-- Exercise data follows --
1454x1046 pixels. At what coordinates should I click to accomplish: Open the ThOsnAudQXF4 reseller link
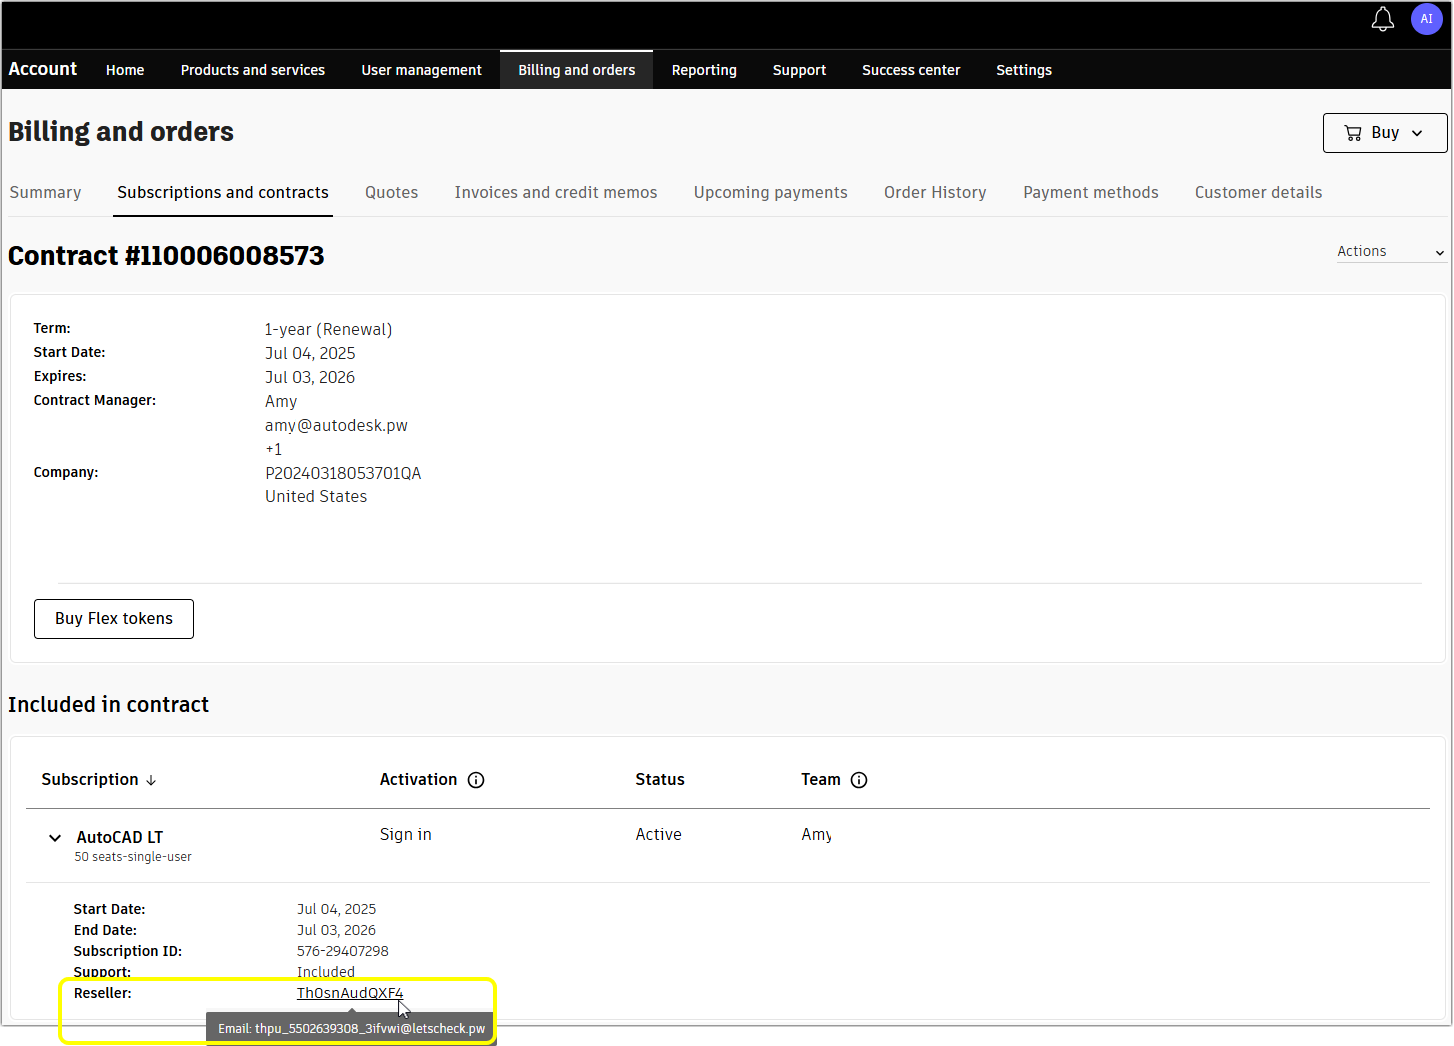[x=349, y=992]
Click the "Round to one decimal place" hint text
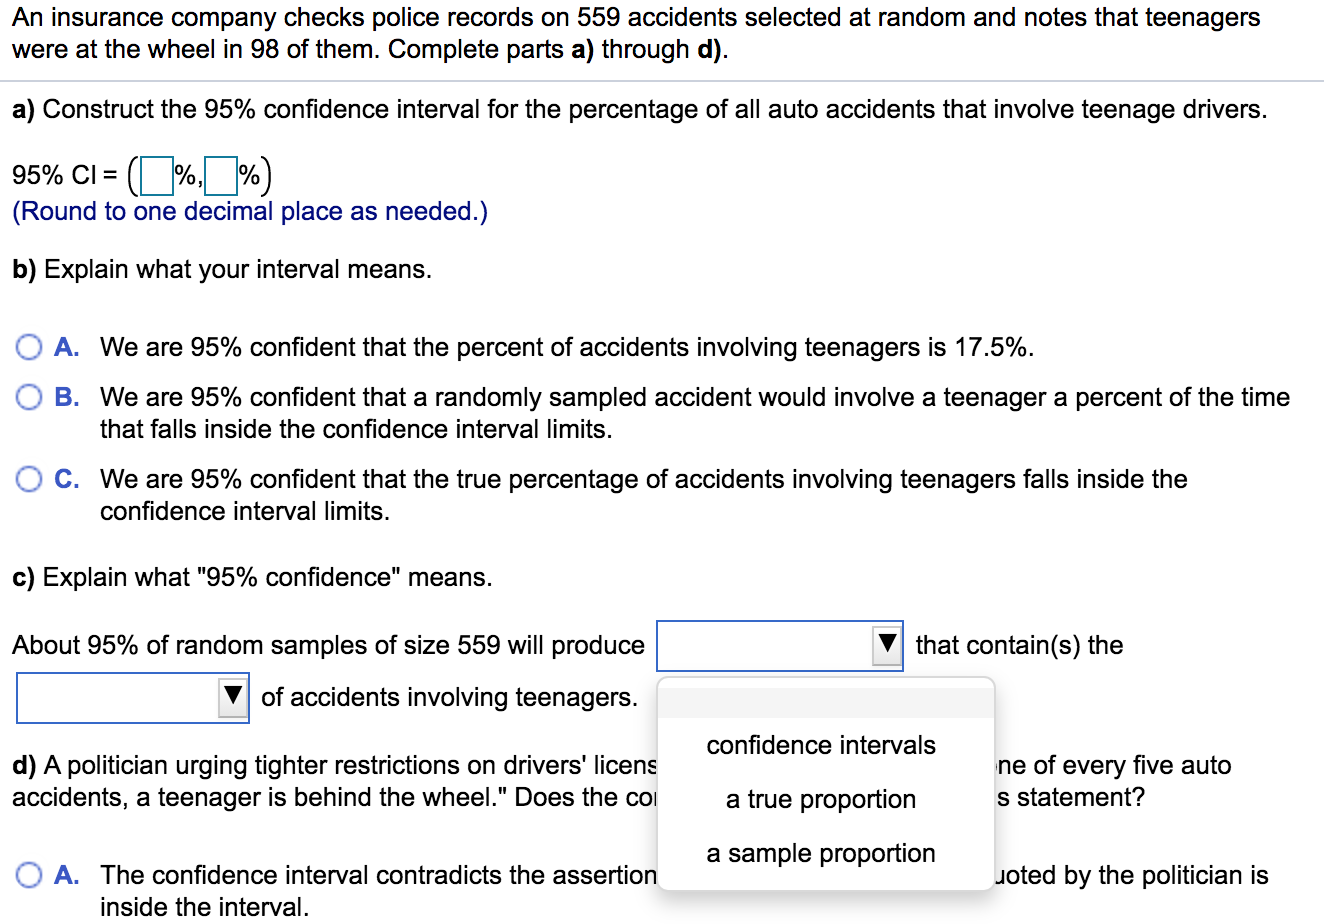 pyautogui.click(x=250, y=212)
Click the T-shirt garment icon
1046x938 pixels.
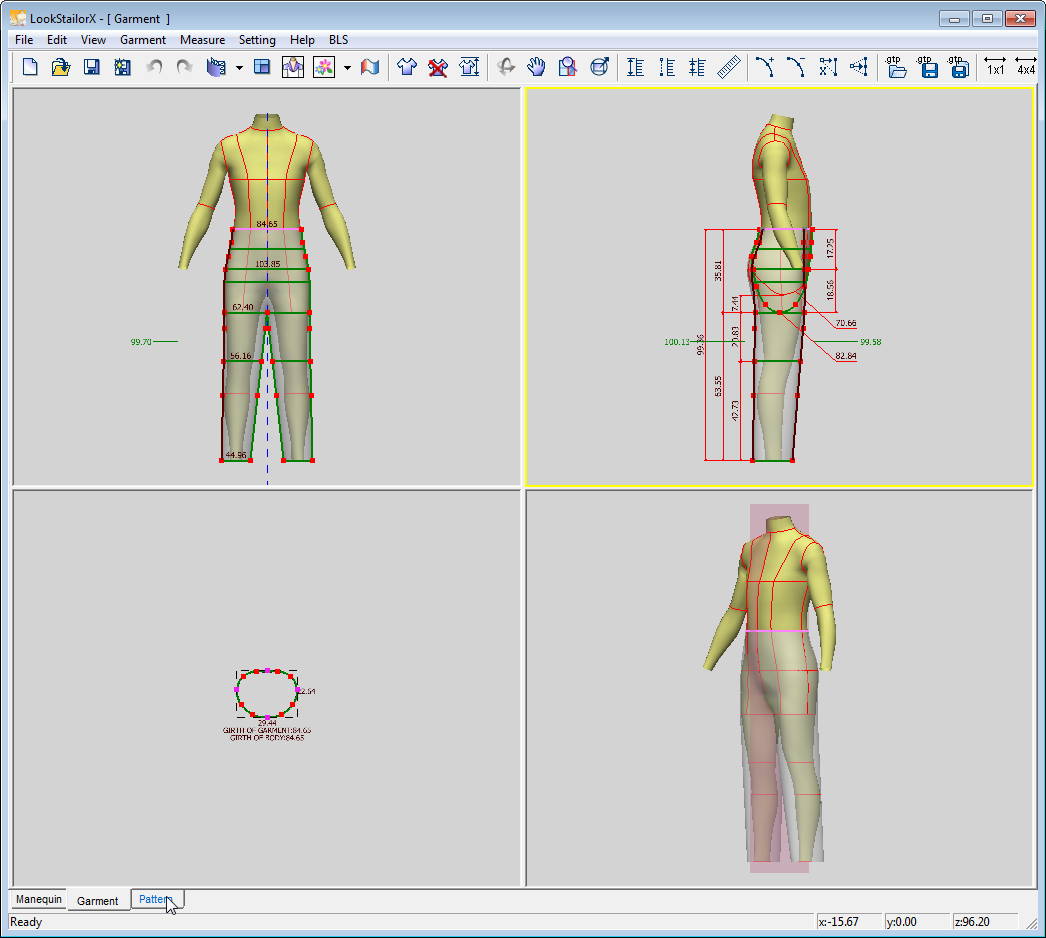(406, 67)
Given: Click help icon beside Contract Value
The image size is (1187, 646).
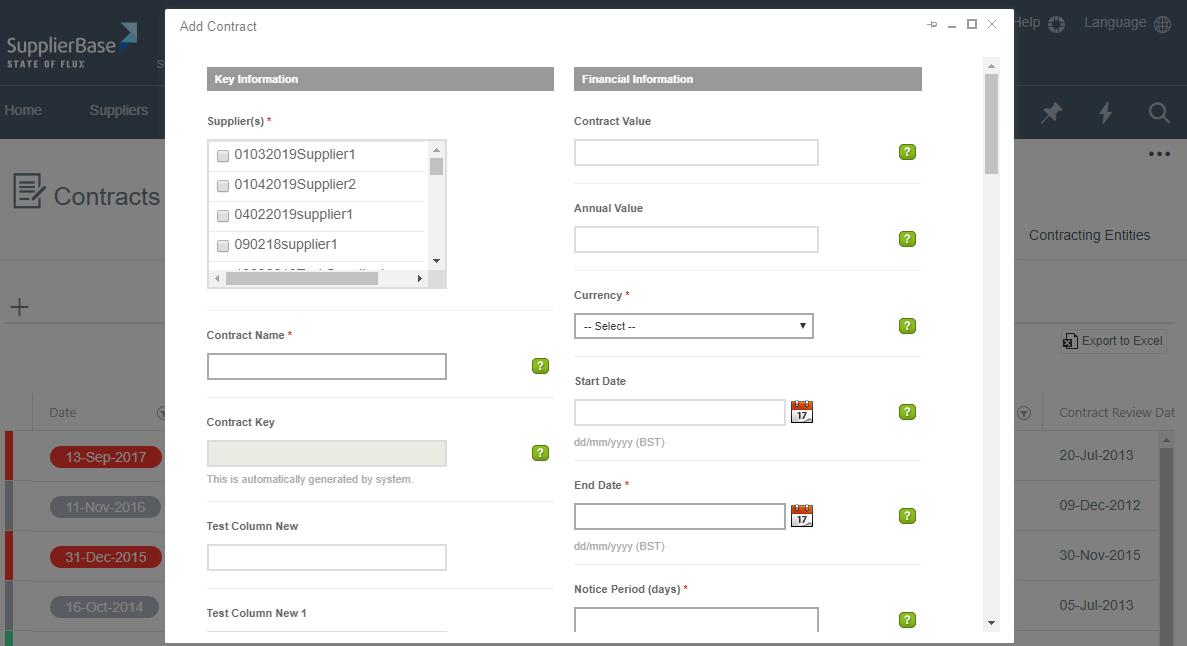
-- Exercise data concluded --
Copy every line above that holds the word "icon".

**Answer**
Click the T-shirt garment icon
Given: Click help icon beside Contract Value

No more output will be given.